Improved maneuverability could be useful for weaving rapidly over
uneven terrain, or for during attacks on prey (launched from above or
level with the prey), or balancing on or alighting from larger prey.

The 'aerodynamic' functions of pennaceous feathers may have differed
among different proto-bird taxa, with independent experiments in
pre-flight behavior.  _Archaeopteryx_ might have used its 'wings' for
one behavior, _Sapeornis_ for another, and _Jeholornis_ for yet
another behavior.  For example, _Sapeornis_ appears to have excellent
perching adaptations, but other proto-birds tend not to (if any at
all).  So it might not be easy to delineate which particular behavior
led directly to flight in birds.  As an analogy, in today's world,
different flightless and near-flightless birds may use their wings for
various purposes (e.g., kagu, lyrebirds, scrubbirds, tapaculos,
kakapo, etc).



References

Koschowitz et al. (2014) Beyond the rainbow.  Science 346: 416-418.

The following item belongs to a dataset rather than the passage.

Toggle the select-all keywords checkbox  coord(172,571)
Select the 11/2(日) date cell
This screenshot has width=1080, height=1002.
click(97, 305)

Evangelista et al (2014) Shifts in stability and control effectiveness
during evolution of

Paraves support aerial maneuvering hypotheses for flight origins.
PeerJ 2:e632 arXiv:1401.3209 [q-bio.PE]

Mayr, G. (2014) On the origin of feathers. Science 346: 1466.

Palmer, C. (2014) The aerodynamics of gliding flight and its
application to the arboreal flight of the Chinese feathered dinosaur
_Microraptor_.  Biol. J. Linn. Soc. 113: 828–835.